Cette annonce prend tout son sens alors que le Groupe d’experts intergouvernemental sur l’évolution du cli­mat (GIEC) vient de rendre public son dernier rapport. Et il n’a rien de rassurant pour les ours blancs.

Le compte rendu du GIEC, auquel ont contribué plusieurs chercheurs québécois et canadiens, est sans équivoque: la température moyenne de la planète va faire un bond.

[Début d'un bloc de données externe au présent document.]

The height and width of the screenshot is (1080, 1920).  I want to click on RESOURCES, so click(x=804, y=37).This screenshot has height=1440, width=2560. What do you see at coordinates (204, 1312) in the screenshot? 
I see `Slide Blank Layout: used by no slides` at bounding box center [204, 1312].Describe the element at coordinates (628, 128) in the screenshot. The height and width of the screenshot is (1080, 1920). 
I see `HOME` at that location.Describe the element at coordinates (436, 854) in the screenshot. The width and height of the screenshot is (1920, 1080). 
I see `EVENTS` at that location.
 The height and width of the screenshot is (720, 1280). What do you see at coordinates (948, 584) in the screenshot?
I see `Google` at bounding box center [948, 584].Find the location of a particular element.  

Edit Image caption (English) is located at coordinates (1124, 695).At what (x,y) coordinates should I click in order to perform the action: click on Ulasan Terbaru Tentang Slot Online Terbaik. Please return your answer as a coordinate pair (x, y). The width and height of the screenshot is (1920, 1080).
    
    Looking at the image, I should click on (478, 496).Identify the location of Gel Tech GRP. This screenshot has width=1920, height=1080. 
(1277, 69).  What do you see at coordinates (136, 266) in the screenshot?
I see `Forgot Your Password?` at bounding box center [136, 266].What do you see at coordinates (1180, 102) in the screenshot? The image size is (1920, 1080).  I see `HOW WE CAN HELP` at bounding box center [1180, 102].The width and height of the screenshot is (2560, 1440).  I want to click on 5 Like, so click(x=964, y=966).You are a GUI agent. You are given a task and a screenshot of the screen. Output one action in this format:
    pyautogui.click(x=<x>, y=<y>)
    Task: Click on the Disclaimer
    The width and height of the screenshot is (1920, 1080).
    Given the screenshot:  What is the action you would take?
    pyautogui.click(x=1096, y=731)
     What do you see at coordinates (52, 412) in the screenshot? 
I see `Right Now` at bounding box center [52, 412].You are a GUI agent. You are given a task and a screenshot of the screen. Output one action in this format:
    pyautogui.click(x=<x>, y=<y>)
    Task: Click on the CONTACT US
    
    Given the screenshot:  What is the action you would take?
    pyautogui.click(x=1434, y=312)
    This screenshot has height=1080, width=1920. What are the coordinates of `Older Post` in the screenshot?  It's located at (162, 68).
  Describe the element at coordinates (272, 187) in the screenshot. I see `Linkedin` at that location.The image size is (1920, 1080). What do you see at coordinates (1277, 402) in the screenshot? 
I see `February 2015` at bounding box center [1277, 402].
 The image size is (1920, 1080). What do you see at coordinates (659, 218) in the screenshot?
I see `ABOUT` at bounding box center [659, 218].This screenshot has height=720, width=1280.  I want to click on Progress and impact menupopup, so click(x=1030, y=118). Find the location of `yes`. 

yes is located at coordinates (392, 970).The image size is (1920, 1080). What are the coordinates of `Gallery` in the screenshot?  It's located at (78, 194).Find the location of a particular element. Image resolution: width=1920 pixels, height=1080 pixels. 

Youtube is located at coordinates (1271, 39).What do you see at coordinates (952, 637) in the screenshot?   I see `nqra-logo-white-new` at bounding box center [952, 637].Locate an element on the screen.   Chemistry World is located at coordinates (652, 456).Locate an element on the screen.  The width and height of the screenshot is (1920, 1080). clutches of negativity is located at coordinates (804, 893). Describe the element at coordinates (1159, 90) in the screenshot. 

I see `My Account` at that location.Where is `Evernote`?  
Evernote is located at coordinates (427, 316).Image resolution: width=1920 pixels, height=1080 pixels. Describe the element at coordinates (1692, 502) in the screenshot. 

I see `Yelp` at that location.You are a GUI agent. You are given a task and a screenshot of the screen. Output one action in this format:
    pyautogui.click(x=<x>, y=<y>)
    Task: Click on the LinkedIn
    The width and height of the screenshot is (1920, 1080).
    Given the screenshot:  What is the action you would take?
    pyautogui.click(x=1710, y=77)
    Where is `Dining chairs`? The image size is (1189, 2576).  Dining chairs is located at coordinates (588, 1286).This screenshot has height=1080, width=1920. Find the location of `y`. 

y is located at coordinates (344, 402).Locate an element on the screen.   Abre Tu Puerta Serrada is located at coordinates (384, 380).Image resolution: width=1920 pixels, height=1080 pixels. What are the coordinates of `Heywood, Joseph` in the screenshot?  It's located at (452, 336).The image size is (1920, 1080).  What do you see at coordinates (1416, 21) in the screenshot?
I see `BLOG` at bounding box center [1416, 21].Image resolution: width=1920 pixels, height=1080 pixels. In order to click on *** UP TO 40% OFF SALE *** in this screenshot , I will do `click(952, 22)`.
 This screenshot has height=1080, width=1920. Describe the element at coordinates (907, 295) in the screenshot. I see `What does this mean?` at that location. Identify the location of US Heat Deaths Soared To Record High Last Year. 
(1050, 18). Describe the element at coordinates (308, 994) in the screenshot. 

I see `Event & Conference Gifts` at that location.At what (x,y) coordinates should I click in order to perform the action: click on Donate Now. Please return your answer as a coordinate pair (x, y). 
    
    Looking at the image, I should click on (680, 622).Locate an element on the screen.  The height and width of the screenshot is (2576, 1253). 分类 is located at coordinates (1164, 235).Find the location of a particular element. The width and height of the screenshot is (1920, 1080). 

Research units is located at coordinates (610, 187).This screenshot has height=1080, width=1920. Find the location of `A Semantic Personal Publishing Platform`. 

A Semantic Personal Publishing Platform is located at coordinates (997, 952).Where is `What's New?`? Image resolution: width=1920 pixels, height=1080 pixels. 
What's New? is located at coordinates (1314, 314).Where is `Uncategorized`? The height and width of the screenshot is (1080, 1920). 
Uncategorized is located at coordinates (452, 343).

Et l’Arctique est la région la plus exposée au phénomène. Déjà, l’an dernier, on a mesuré que la banquise avait fondu de 700 000 kilomètres carrés au cours des 5 dernières années.
L’augmentation de température au Nord entraînera aussi une fonte du pergélisol, laquelle affectera près du quart des terres de l’hémisphère. Le retour à la vie d’un sol gelé depuis des siècles libérera des milliards de tonnes de méthane, un gaz à effet de serre 20 fois plus puissant que le dioxyde de carbone. Arrgll!

Les climatosceptiques, ceux-là qui doutent toujours de la démarche scientifique du GIEC, vont encore se demander quand on va arrêter de pleurer sur les ours blancs. On peut certes pérorer longtemps sur les limites scientifiques de la climatologie mais, à un moment donné, il faut prendre la juste mesure de nos connaissances. Le doute est nécessaire à la science, bien sûr, mais il ne nous soustrait pas aux responsabilités qu’implique la gestion de l’environnement planétaire. Autrement, il n’est plus que de la science sans conscience.

Le GIEC a fondé son rapport sur plus de 9 200 publications scientifiques et près de 55 000 commentaires émis par les chercheurs. Il a amélioré les modélisations pour atteindre une précision sans égale. Qu’on doute ou pas, qu’on le veuille ou non, la tendance observée dans ses rapports antérieurs (le GIEC en a publié en 1990, 1995, 2000 et 2007) se confirme!

Les climatologues semblent déjà avoir concédé que la planète pourrait encaisser une augmentation de deux degrés. Mais pas plus. Comment faire pour ne pas dépasser ce seuil au-delà duquel la très sérieuse Banque mondiale, dont les intérêts sont pourtant bien loin de ceux de Greenpeace, prévoit sécheresse et montée des eaux? Tout l’enjeu est là.

Les États membres des Nations unies se sont donné jusqu’en 2015 pour s’entendre afin de limiter les émissions de gaz à effet de serre; le nouvel accord remplacerait celui de Kyoto. Quelle que soit l’issue des pourparlers, écologistes, scientifiques et politiciens admettent maintenant qu’il faut s’adapter à une nouvelle réalité climatique.

On ne crie plus au loup. Peut-être le loup a-t-il été bouffé par l’ours blanc? Mais, de son côté, le roi du Nord commence à ne plus trop savoir où est sa place sur Terre.